Practice Report: Chandler Parsons
Mavs F Chandler Parsons weighs in on how good it was to see Deron and Wes back on the floor, his status for Wednesday's regular season opener against the Suns and more.
The fourth quarter is when games are won and lost, and in the Mavs’ case last season the final frame was very kind.
Dallas went 36-2 in 2014-15 when taking a lead into the final quarter, one of the best marks in the NBA. By comparison, the eventual NBA champion Golden State Warriors went 57-3 in similar situations. Their win percentage in that scenario — .950 — is just a shade better than the Mavericks’ .947 mark. That’s winning basketball.

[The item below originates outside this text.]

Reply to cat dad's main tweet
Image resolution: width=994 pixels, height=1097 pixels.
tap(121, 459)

The driving force behind the team’s success in the fourth quarter last season was shooting guard Monta Ellis, who led the Mavericks by scoring 5.3 points per game in the final frame on 42.9 percent shooting from the field. Dirk Nowitzki chipped in with 4.1 points — but his average of 3.2 field goal attempts was much lower than Ellis’ 4.6 attempts. Charlie Villanueva finished third on the team, scoring 3.1 points per fourth quarter.

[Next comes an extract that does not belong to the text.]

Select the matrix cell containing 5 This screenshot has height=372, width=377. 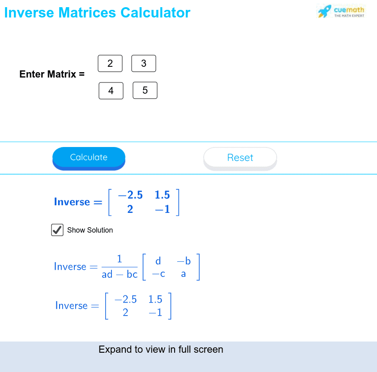(x=145, y=90)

The challenge this season will be to find a player capable of creating offense the way Ellis was able to during his time in Dallas. Now playing with the Indiana Pacers, Ellis was able to attack the basket in the pick-and-roll, generating relatively easy looks for himself at the rim with the option of kicking it out to a shooter on the wing. But with Ellis gone, that playmaking void must be filled. And the Mavericks will likely look to their sixth-highest-scoring player in the fourth quarter from last season, Chandler Parsons, to step up to the challenge.
Parsons scored just 2.7 points per game in the fourth quarter last season, but his role in the late-game offense increased as the season went on. In fact, in his last complete game of the season before suffering a knee injury that would eventually sideline him for almost the entire postseason, Parsons scored 13 points on 6-of-6 shooting and handed out an assist as the Mavericks scored a road win against the Oklahoma City Thunder. After spending the summer rehabilitating his knee and hoping for an expanded role on the offensive side of the ball, Parsons appears to be the favorite, along with new teammate Deron Williams, to quarterback the club as games draw to a close.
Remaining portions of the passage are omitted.